— start Exercise inputs —
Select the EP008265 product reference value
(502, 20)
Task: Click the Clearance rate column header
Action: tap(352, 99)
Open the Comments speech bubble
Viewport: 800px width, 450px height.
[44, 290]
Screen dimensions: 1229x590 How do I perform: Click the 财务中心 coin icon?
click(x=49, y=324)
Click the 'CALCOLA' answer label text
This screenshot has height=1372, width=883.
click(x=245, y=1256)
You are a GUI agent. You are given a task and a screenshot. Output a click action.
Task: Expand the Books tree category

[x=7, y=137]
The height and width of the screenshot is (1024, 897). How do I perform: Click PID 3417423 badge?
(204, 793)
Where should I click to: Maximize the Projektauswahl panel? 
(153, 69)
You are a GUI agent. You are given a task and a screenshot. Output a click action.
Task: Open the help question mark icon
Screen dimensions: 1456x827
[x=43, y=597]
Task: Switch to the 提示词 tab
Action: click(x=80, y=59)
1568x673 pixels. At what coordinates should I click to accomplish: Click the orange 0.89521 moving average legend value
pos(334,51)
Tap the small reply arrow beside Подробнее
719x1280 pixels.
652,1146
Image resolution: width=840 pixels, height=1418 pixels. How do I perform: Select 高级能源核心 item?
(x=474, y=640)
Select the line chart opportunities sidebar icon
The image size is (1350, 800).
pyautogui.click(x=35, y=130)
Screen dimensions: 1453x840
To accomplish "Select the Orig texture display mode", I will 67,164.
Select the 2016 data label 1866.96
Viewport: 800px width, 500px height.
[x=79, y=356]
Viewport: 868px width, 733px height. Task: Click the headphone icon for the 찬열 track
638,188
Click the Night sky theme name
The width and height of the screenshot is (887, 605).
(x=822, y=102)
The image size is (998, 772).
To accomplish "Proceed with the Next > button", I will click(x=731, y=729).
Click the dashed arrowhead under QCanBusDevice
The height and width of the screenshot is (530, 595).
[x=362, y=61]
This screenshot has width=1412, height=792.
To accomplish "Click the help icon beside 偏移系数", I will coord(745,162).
— end Exercise inputs —
■ Written instruction ■
Copy each line of the rows above that contains the string "will". Case counts.

■ Exercise solution ■
To accomplish "Select the Orig texture display mode", I will 67,164.
To accomplish "Proceed with the Next > button", I will click(x=731, y=729).
To accomplish "Click the help icon beside 偏移系数", I will coord(745,162).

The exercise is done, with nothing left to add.